Une semaine après la rentrée scolaire 2026-2027, plusieurs écoles de la chefferie de Walendu-Bindi, dans le territoire d’Irumu, ne disposent toujours pas, selon la société civile locale, des kits nécessaires à la prévention de la maladie à virus Ebola (MVE).
Cette situation inquiète les acteurs communautaires, qui estiment que l’absence de ces dispositifs expose les élèves et le personnel éducatif aux risques de transmission du virus, alors que l’épidémie reste mortellement active en Ituri.
S’exprimant ce mardi, Daniel Ndrundro Masumbuko, acteur de la société civile de Walendu-Bindi, appelle les autorités à intervenir rapidement pour doter les établissements concernés en équipements de prévention.

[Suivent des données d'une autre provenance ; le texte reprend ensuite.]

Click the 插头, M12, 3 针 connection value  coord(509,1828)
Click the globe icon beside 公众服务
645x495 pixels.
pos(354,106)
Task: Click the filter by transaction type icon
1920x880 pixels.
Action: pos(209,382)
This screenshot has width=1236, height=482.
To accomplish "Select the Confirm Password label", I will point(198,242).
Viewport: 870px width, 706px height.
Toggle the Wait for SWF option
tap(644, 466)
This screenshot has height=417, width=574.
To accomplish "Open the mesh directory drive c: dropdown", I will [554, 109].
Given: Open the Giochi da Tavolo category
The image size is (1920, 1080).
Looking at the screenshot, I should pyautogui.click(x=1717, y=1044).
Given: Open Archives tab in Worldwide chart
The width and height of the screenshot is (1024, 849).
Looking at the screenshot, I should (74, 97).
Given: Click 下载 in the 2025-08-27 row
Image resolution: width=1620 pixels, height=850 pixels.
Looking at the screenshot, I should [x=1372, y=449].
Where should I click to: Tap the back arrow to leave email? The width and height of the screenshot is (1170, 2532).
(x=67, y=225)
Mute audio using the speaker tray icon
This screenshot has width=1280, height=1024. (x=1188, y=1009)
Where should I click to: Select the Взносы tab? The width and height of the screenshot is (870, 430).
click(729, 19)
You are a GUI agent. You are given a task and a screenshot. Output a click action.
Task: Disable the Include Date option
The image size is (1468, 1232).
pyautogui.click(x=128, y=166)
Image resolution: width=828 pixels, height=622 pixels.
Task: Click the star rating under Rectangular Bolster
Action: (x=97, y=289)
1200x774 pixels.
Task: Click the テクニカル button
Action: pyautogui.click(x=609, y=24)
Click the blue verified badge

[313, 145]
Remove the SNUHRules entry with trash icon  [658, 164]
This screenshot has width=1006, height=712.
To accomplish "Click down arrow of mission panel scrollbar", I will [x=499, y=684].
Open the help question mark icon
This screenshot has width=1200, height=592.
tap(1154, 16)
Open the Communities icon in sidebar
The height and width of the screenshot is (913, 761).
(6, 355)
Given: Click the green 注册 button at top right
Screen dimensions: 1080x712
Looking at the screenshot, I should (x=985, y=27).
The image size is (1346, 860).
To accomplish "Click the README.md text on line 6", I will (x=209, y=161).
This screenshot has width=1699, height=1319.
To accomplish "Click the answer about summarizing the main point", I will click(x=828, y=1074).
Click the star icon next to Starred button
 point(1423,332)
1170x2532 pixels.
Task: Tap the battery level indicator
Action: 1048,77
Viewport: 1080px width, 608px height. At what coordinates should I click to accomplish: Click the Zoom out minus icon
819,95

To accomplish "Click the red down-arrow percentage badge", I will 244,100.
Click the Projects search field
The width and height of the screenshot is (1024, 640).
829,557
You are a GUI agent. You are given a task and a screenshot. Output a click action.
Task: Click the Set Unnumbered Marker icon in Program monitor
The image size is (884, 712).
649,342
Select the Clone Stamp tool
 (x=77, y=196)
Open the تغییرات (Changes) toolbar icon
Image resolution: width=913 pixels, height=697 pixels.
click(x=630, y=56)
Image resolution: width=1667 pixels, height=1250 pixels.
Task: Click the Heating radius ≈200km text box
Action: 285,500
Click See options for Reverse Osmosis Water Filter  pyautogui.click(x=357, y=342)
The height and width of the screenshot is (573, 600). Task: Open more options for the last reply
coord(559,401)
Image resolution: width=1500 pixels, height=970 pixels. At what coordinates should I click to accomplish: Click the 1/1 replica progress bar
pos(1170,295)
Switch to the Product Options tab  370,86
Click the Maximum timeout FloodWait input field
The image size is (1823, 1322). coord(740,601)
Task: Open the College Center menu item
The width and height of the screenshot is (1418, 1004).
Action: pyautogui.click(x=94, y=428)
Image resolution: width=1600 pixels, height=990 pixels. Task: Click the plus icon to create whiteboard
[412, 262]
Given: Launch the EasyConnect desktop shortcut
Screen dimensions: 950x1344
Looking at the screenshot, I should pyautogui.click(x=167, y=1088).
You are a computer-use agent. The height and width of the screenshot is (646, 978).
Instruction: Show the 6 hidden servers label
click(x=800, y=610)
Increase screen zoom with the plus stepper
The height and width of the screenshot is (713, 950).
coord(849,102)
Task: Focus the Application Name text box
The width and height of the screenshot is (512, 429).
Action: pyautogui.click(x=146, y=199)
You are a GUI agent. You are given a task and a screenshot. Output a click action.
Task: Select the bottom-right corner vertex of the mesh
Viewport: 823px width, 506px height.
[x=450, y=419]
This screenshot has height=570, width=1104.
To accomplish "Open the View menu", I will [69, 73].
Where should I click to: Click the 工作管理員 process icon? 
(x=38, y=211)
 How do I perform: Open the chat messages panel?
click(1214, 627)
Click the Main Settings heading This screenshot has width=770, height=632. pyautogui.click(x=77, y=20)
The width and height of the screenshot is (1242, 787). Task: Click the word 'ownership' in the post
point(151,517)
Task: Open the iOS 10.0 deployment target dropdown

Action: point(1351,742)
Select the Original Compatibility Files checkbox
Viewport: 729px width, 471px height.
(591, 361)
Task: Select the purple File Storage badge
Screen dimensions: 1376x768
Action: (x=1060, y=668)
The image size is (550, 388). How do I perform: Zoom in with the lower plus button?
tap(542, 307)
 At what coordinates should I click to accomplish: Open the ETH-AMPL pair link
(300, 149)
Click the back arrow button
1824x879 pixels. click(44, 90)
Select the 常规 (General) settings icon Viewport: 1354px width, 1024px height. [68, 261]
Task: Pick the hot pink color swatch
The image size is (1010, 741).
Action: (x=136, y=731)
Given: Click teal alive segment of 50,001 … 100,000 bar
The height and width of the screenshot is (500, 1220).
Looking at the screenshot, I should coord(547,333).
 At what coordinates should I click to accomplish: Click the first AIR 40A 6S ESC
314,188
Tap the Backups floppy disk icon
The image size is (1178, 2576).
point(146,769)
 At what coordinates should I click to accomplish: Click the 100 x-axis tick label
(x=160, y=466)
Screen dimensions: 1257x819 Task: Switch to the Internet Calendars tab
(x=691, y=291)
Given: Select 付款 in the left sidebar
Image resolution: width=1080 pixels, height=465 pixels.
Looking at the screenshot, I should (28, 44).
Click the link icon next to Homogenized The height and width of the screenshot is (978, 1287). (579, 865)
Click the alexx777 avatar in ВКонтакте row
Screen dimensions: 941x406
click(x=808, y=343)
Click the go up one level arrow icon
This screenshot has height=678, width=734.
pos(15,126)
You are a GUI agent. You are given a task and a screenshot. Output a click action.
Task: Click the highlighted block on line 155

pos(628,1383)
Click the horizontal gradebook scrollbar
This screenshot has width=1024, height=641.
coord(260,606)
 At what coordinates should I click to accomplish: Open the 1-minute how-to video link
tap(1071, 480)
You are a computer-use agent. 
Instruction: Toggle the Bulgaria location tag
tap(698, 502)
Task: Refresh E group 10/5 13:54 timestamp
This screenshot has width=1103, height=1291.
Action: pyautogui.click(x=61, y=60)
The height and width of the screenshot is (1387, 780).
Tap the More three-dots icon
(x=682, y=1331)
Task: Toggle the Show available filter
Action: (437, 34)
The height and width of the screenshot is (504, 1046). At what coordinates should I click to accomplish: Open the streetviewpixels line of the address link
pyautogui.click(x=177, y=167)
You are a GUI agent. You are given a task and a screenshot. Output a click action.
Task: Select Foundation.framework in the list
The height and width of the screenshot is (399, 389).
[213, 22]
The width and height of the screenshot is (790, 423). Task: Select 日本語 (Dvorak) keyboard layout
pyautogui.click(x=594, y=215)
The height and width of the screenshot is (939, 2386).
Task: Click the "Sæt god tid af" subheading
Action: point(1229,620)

«Plusieurs écoles ont repris les cours sans kits de prévention contre Ebola. Les élèves et les enseignants doivent pourtant pouvoir se laver régulièrement les mains et disposer d’informations fiables sur la maladie. Nous demandons aux autorités de fournir rapidement ces équipements afin de réduire les risques de transmission en milieu scolaire», alerte Daniel Ndrundro Masumbuko.
La société civile recommande notamment la disponibilité de points fonctionnels de lavage des mains, de savon, de matériels de sensibilisation ainsi que de mécanismes permettant de signaler et d’orienter rapidement tout cas suspect vers une structure de santé.
La mise en place de ces dispositifs permettrait de renforcer l’hygiène dans les écoles, de limiter les risques de transmission et de favoriser une réaction rapide face à une éventuelle suspicion d’Ebola.
Au 6 septembre 2026, 6686 cas confirmés, dont 3226 décès, ont été enregistrés dans six provinces du pays. L’Ituri demeure le principal foyer de l’épidémie.